Fermi liquid, marginal Fermi liquid, and non-Fermi liquid behaviors identified

Exact solutions facilitate detailed holographic fermionic analysis

Abstract

We find exact, analytic solutions of the Dirac equation for a charged, massless fermion in the background of a charged, dilatonic black hole in AdS_5. The black hole descends from type IIB supergravity, where it describes D3-branes with equal angular momenta in two of the three independent planes of rotation orthogonal to the world-volume. The Green's function near the Fermi surface for a strongly coupled fermionic system can be extracted holographically from an exact solution of the Dirac equation at zero frequency but nonzero momentum.
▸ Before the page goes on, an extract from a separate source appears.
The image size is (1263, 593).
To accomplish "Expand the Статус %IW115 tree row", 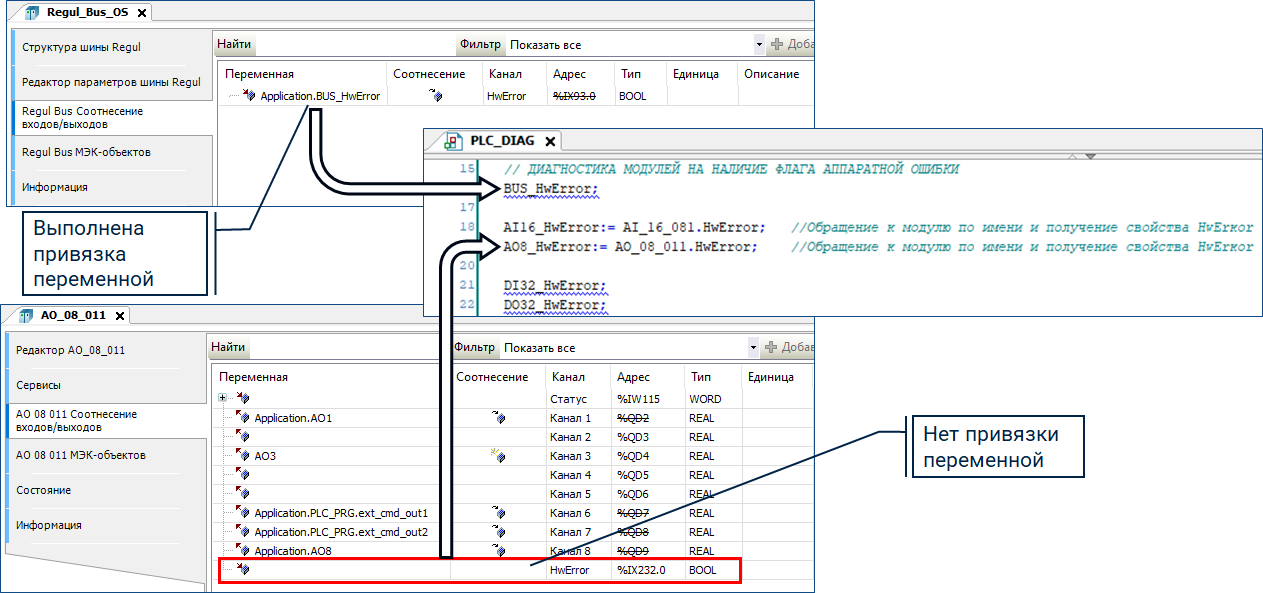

There can be several Fermi momenta, and they take the form k_F=q-n-1/2 (in units of the chemical potential), where q is the charge of the spinor, and n is a non-negative integer that labels the Fermi surfaces. Much as for holographic Fermi surfaces based on the Reissner-Nordstrom-AdS_5 solution, the dispersion relation of the excitations near the Fermi surface is determined by the geometry close to the horizon, and one can obtain Fermi liquid, marginal Fermi liquid, and non-Fermi liquid behaviors depending on the value of k_F.